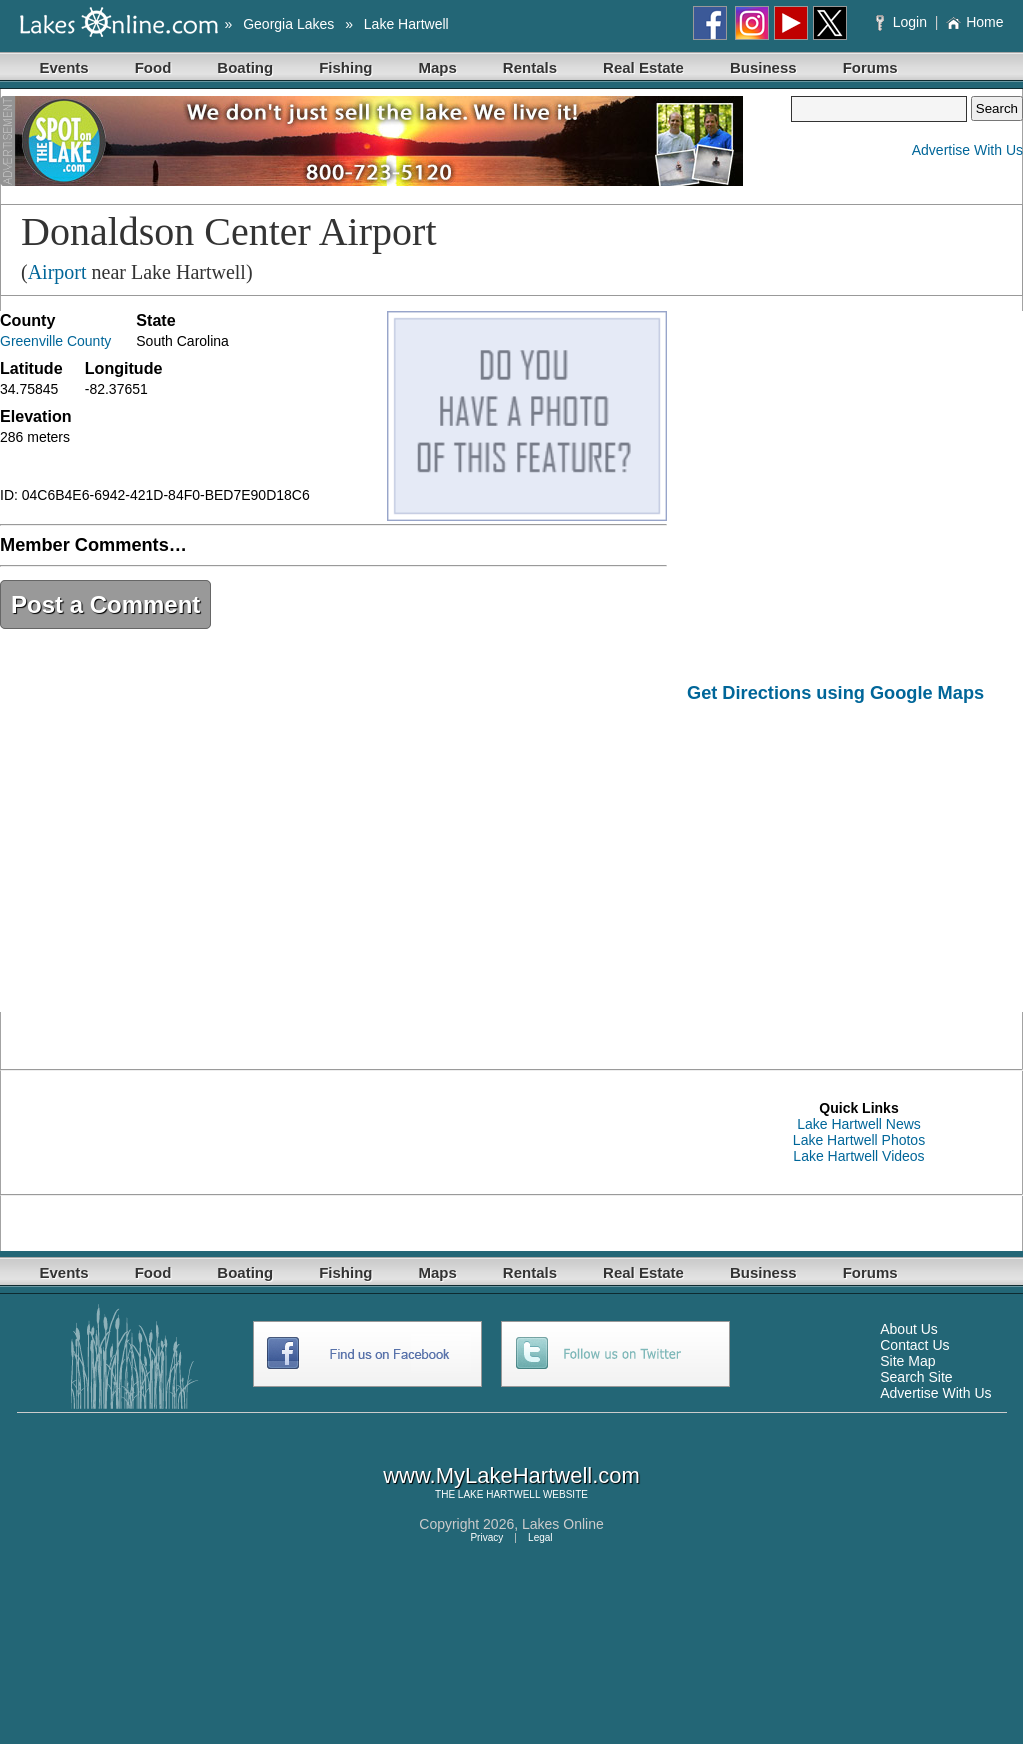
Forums (870, 67)
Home (974, 22)
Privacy (486, 1537)
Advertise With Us (967, 150)
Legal (540, 1537)
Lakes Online (563, 1524)
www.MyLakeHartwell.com (511, 1475)
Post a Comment (105, 604)
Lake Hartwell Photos (859, 1140)
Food (153, 67)
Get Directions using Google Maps (835, 693)
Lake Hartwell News (859, 1124)
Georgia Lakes (288, 24)
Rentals (530, 67)
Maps (438, 67)
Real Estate (643, 67)
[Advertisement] (855, 872)
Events (64, 67)
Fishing (345, 67)
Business (763, 67)
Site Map (907, 1361)
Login (903, 22)
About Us (909, 1329)
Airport (57, 272)
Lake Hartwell (406, 24)
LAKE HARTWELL (499, 1494)
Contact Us (914, 1345)
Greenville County (55, 341)
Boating (245, 67)
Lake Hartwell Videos (858, 1156)
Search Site (916, 1377)
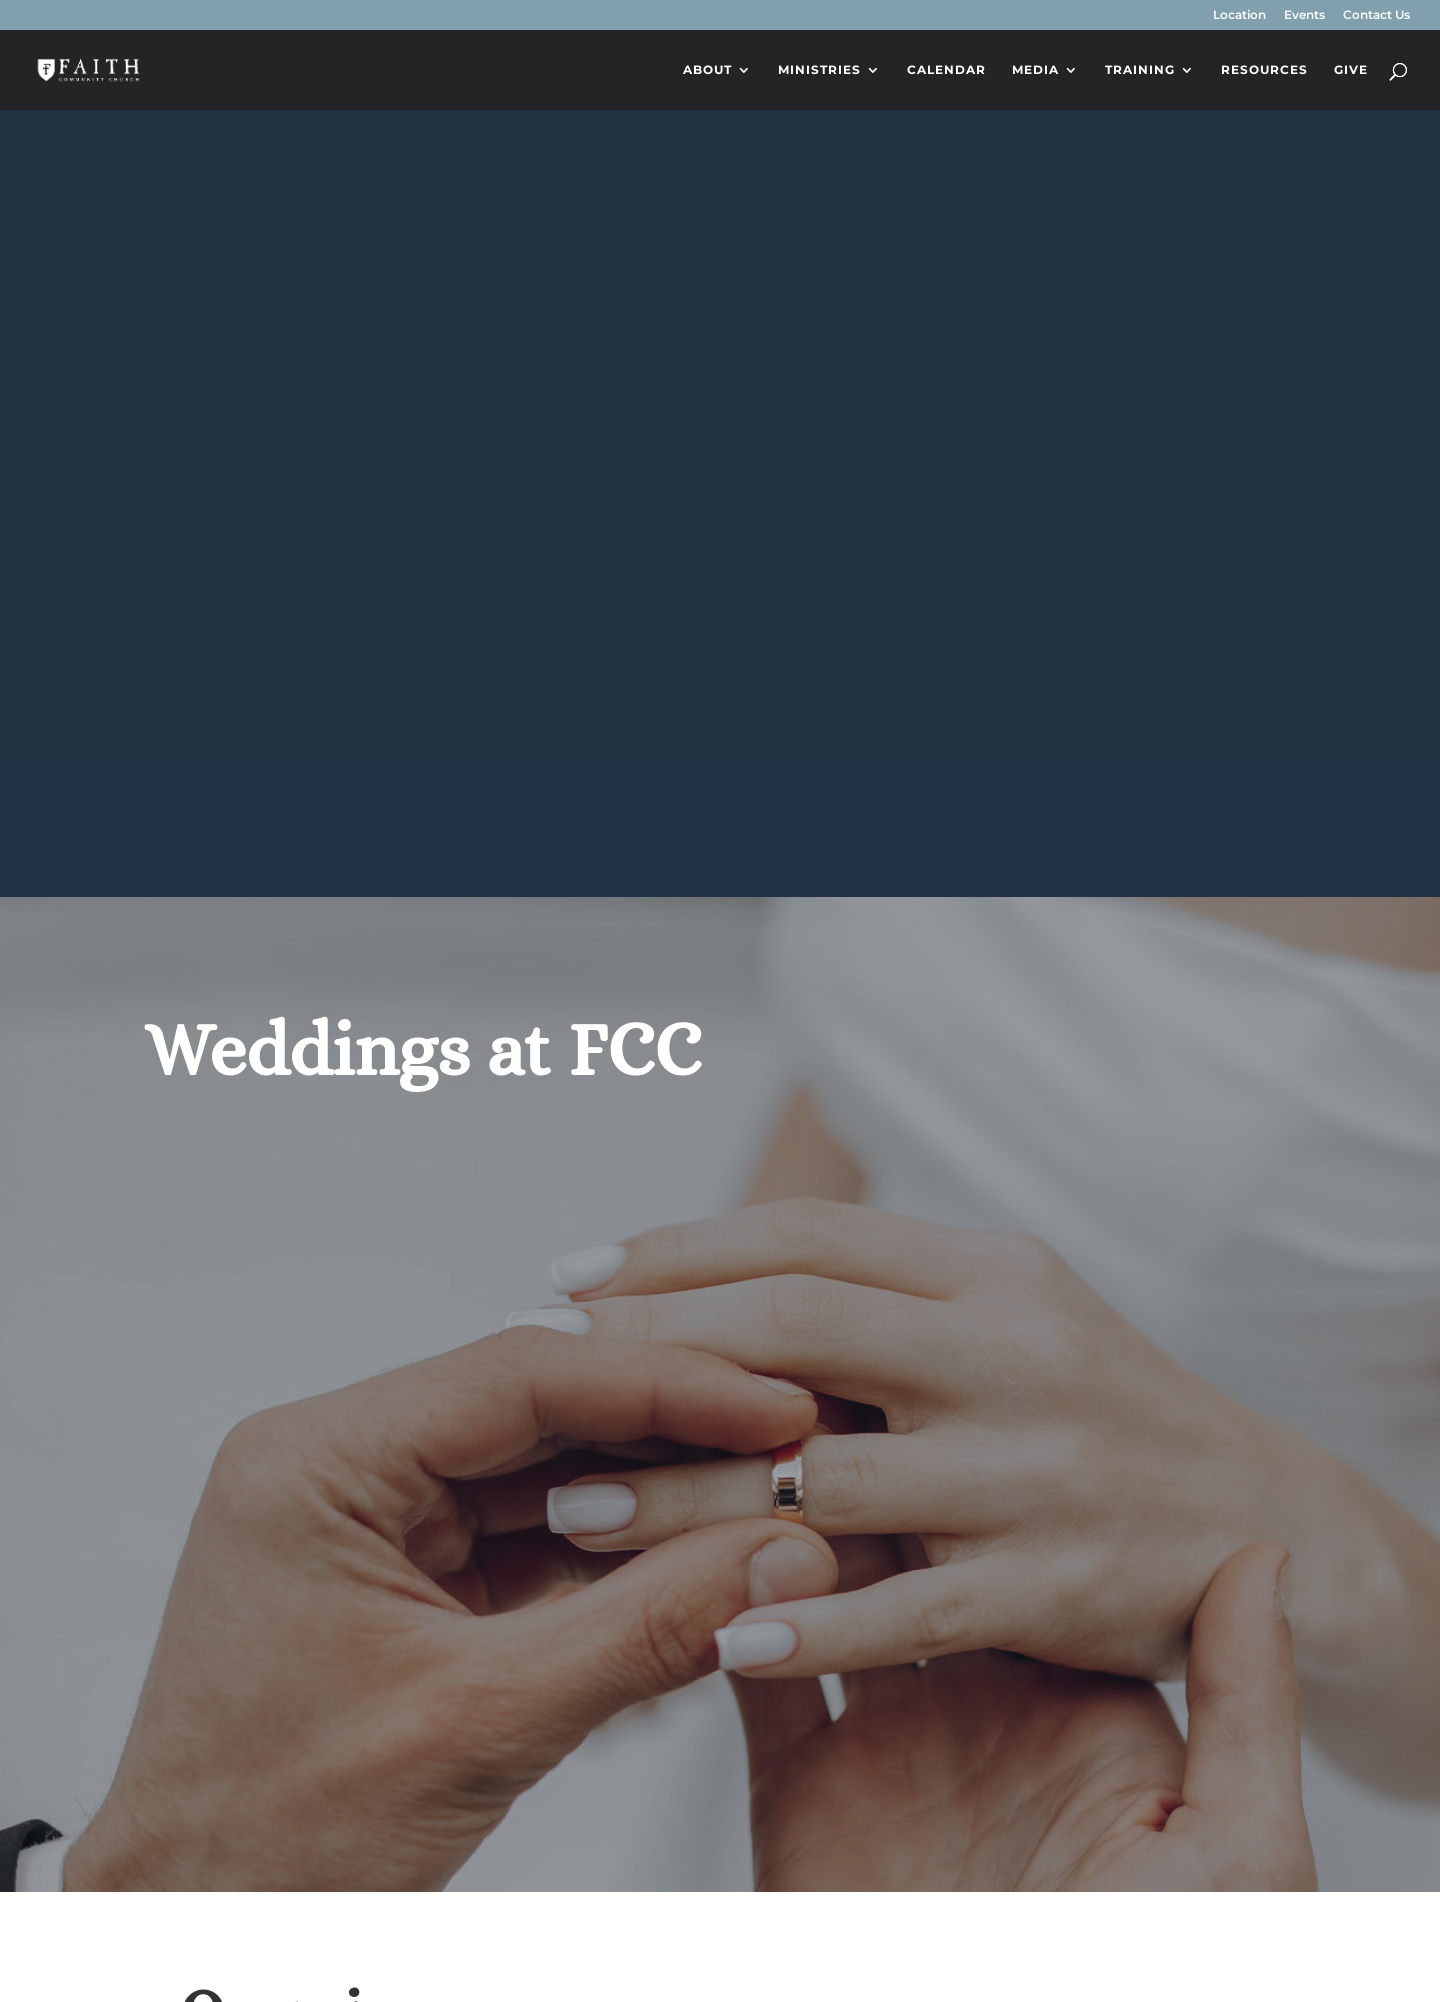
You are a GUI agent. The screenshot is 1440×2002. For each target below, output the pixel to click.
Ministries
☆ ☆ ☆ ☆
▶ **CHALLENGE**
Reproduce all of the data above, replacing "Get Directions" with "Find Directions" and leaving everything else unchanged. Omit the pictures.

▶ **RESPONSE TO THE TASK**
Forums (870, 67)
Home (974, 22)
Privacy (486, 1537)
Advertise With Us (967, 150)
Legal (540, 1537)
Lakes Online (563, 1524)
www.MyLakeHartwell.com (511, 1475)
Post a Comment (105, 604)
Lake Hartwell Photos (859, 1140)
Food (153, 67)
Find Directions using Google Maps (835, 693)
Lake Hartwell News (859, 1124)
Georgia Lakes (288, 24)
Rentals (530, 67)
Maps (438, 67)
Real Estate (643, 67)
[Advertisement] (855, 872)
Events (64, 67)
Fishing (345, 67)
Business (763, 67)
Site Map (907, 1361)
Login (903, 22)
About Us (909, 1329)
Airport (57, 272)
Lake Hartwell (406, 24)
LAKE HARTWELL (499, 1494)
Contact Us (914, 1345)
Greenville County (55, 341)
Boating (245, 67)
Lake Hartwell Videos (858, 1156)
Search Site (916, 1377)
You are a GUI agent. The screenshot is 1440×2002. For each target below, output the pixel to click.
Ministries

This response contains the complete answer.